[SOURCE DOCUMENT]

# Caramelized Onions, Meal for Montana Dish 2



## disco (Dec 11, 2017)

This is the second post re the meal I made for my Montana friends who were visiting for a bonspiel.

I wanted caramelized onions for my sandwiches. 

I cut up 3 medium onions into 1/4 inch slices.








I put the slices in my slow cooker with 50 ml (3 tablespoons) of olive oil and 15 ml (1 tablespoon) of balsamic vinegar.







I let it cook for 10 hours on low, stirring half way through.






This makes a great topping for the pulled pork sandwiches.


----------



## griz400 (Dec 11, 2017)

Love em on brats ...


----------



## disco (Dec 11, 2017)

griz400 said:


> Love em on brats ...


Same same!


----------



## driedstick (Dec 11, 2017)

Dang it thems there lookin mighty fine Disco,, 

How do you store them for left overs?? 

Nice job.


----------



## Bearcarver (Dec 11, 2017)

Yummmm, I love them, Disco!!
In fact that's the only way I can eat Onions!!!:)

Bear


----------



## disco (Dec 11, 2017)

driedstick said:


> Dang it thems there lookin mighty fine Disco,,
> 
> How do you store them for left overs??
> 
> Nice job.


You can keep them in the fridge and they freeze well. Just reheat them in a fry pan.


----------



## disco (Dec 11, 2017)

bearcarver said:


> Yummmm, I love them, Disco!!
> In fact that's the only way I can eat Onions!!!:)
> 
> Bear


Thanks, Bear! They do kick up a burger, brat or whatever!


----------



## Co4ch D4ve (Dec 11, 2017)

[TASK INPUT]
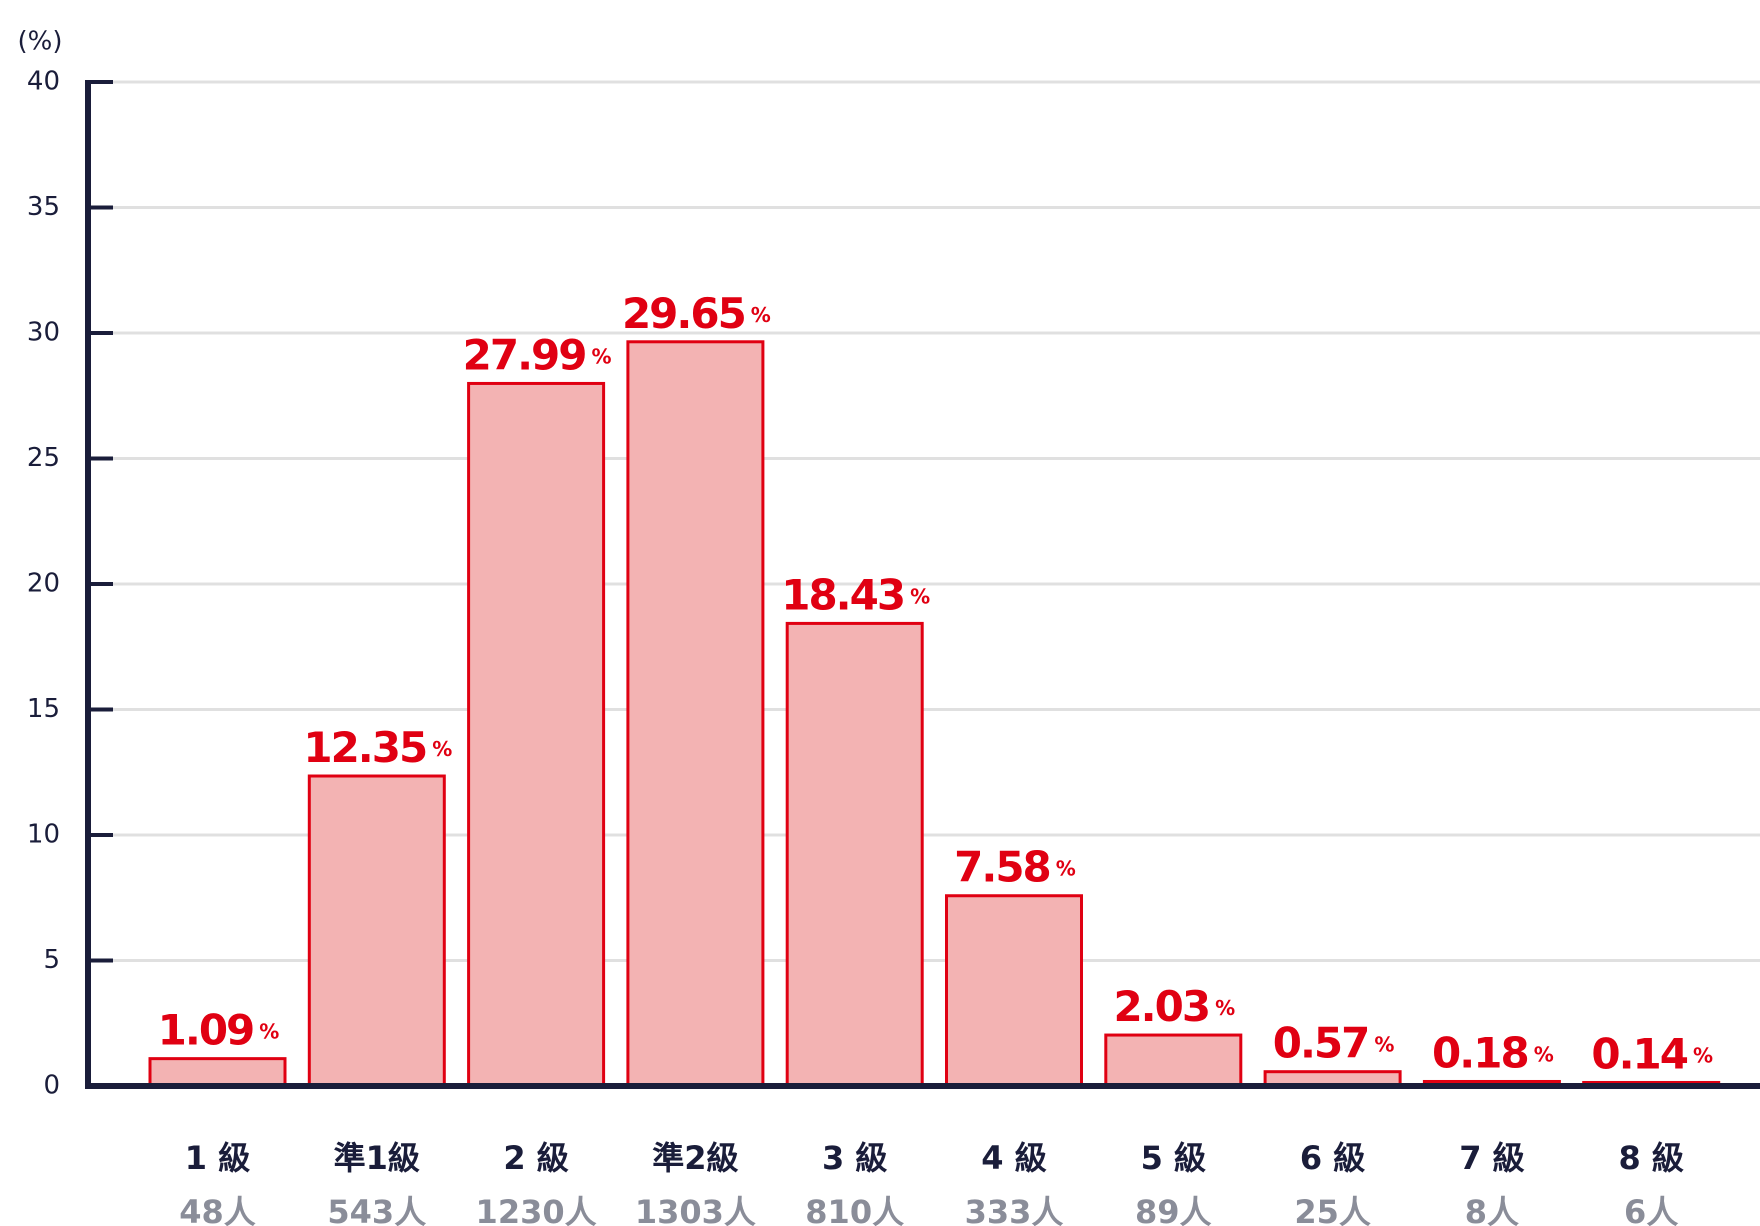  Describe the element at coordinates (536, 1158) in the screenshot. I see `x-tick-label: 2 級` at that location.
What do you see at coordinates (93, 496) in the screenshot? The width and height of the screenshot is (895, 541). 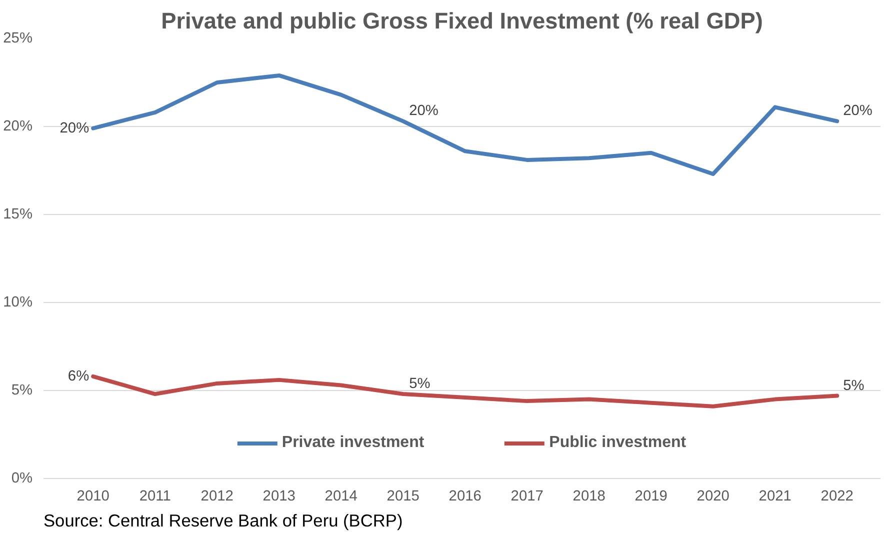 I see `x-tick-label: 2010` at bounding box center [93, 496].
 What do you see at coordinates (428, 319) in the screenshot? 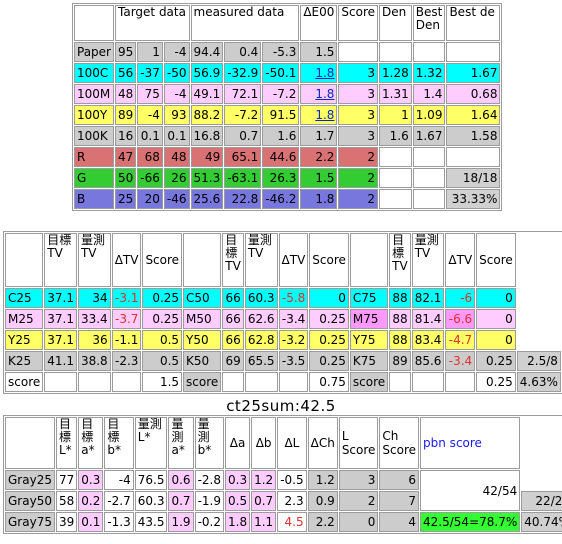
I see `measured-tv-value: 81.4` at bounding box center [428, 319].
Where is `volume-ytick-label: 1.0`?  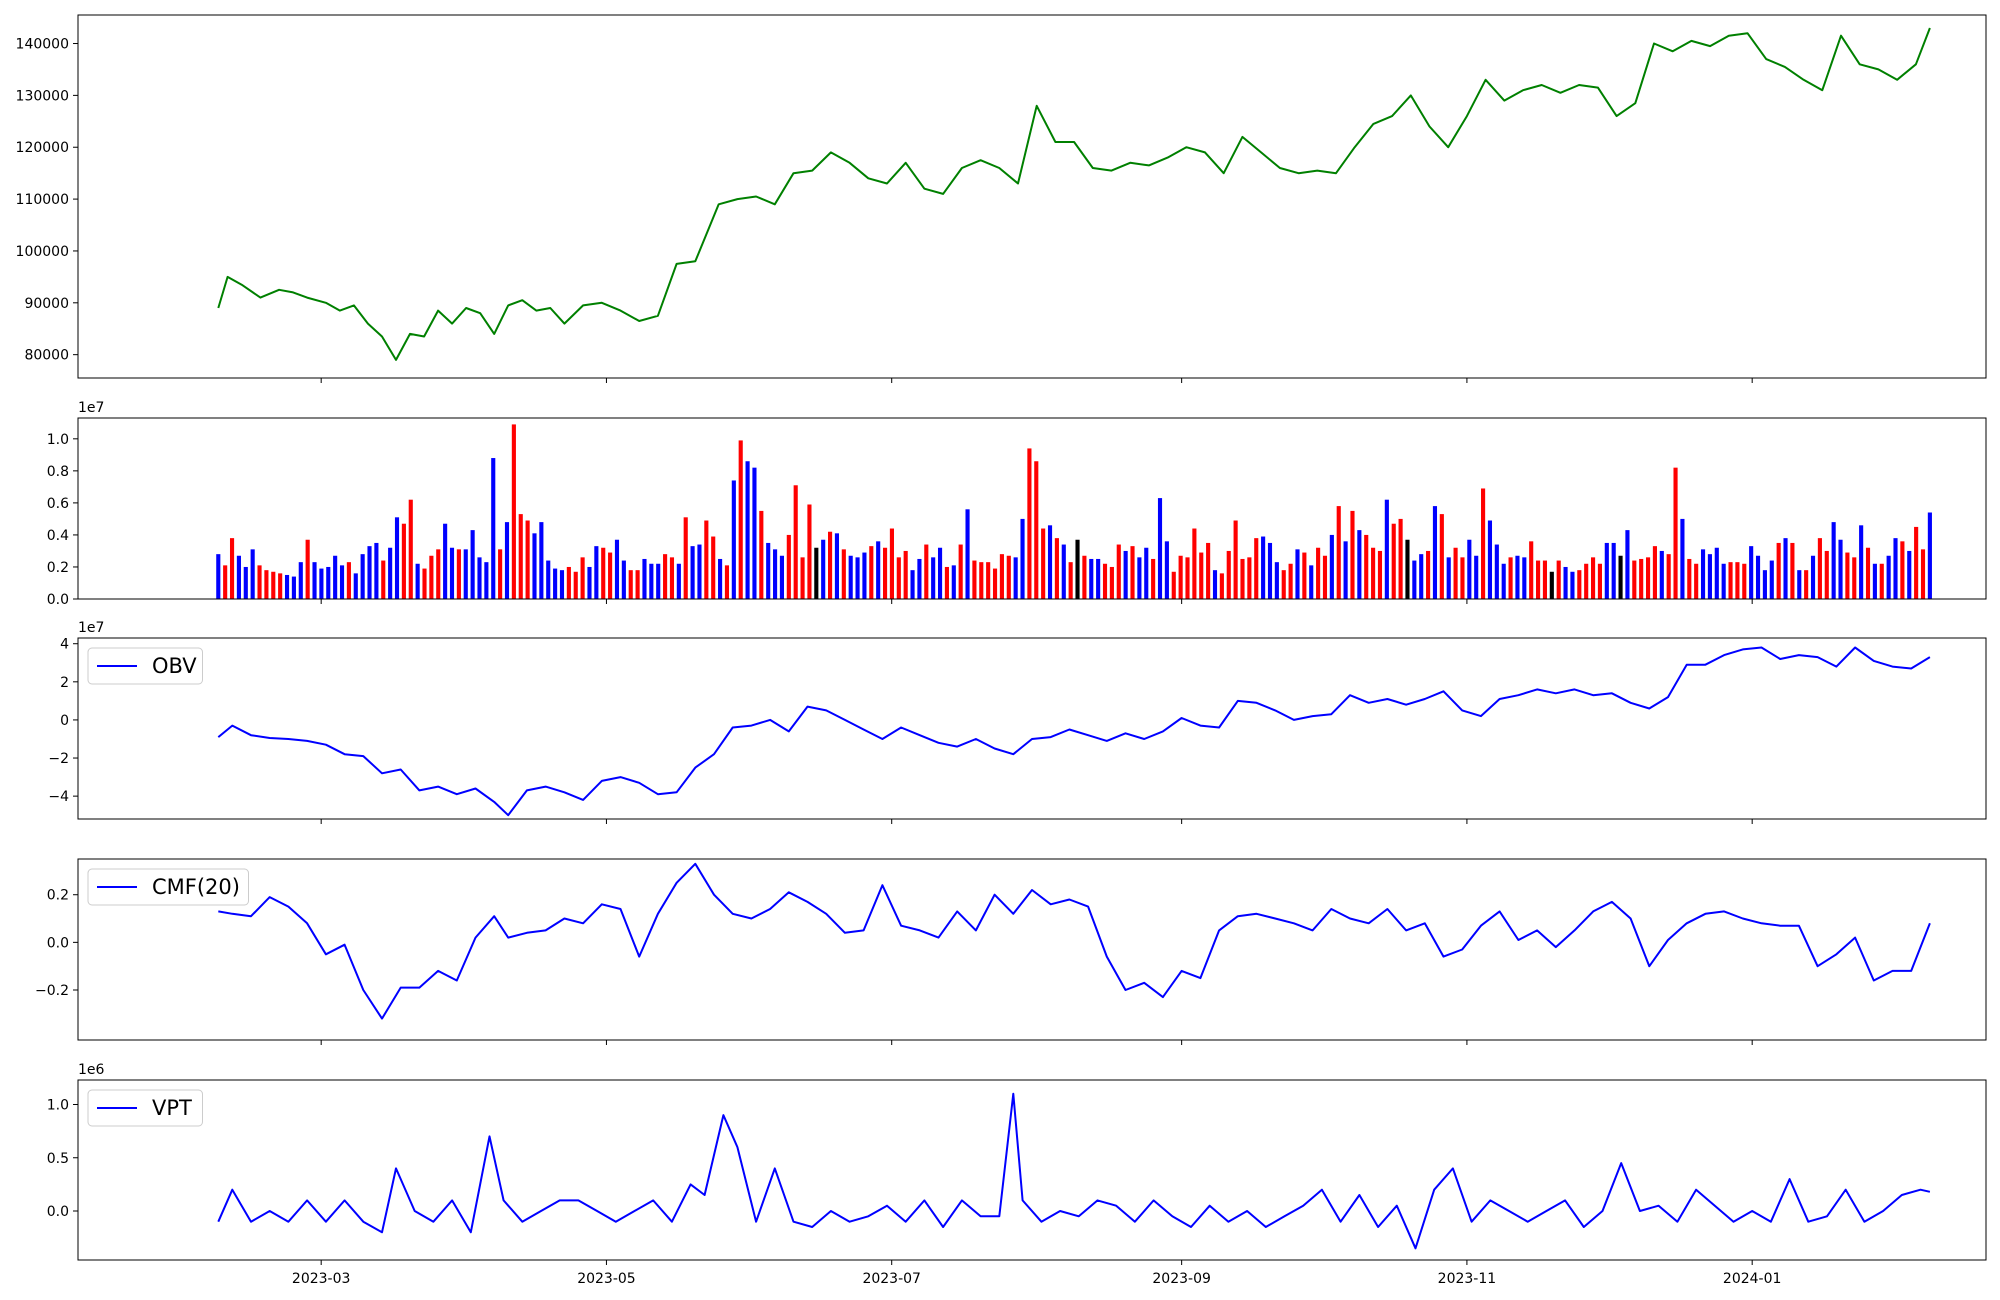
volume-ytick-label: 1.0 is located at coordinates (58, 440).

[BRIEF A] Duplicate the stretch of the records from the line containing "What do you see at coordinates (428, 319)" through the end of the records, and give only those lines. Leave the pictures out.
[BRIEF B] Write the next part of the caramelized onion thread, starting from where it stops.
The records have no connection to the forum thread about caramelized onions.

[RESPONSE AREA A]
 What do you see at coordinates (428, 319) in the screenshot? 
I see `measured-tv-value: 81.4` at bounding box center [428, 319].
Where is `volume-ytick-label: 1.0`?  
volume-ytick-label: 1.0 is located at coordinates (58, 440).

[RESPONSE AREA B]
Great looking onions Disco!  Point (or Like) to you. New here so I don't know how yet. 

I'm with Bear... those are the only onions for me. I'm planning a French Dip Sammy with the scraps from a round eye that I cut up for jerky. Those onions and some melted cheese will be the perfect topper!

Dave


----------



## disco (Dec 11, 2017)

Co4ch D4ve said:


> Great looking onions Disco!  Point (or Like) to you. New here so I don't know how yet.
> 
> I'm with Bear... those are the only onions for me. I'm planning a French Dip Sammy with the scraps from a round eye that I cut up for jerky. Those onions and some melted cheese will be the perfect topper!
> 
> Dave


Well, welcome to the forums! Save one of those sandwiches for me!


----------



## ironhorse07 (Dec 11, 2017)

When the shriner's sell vidalias in the spring I always carmelize at least one bag. Spray a muffin pan with Pam, fill cups with caramelized onions, put in freezer a few hours then pop them out and bag them up. They freeze great.


----------



## disco (Dec 11, 2017)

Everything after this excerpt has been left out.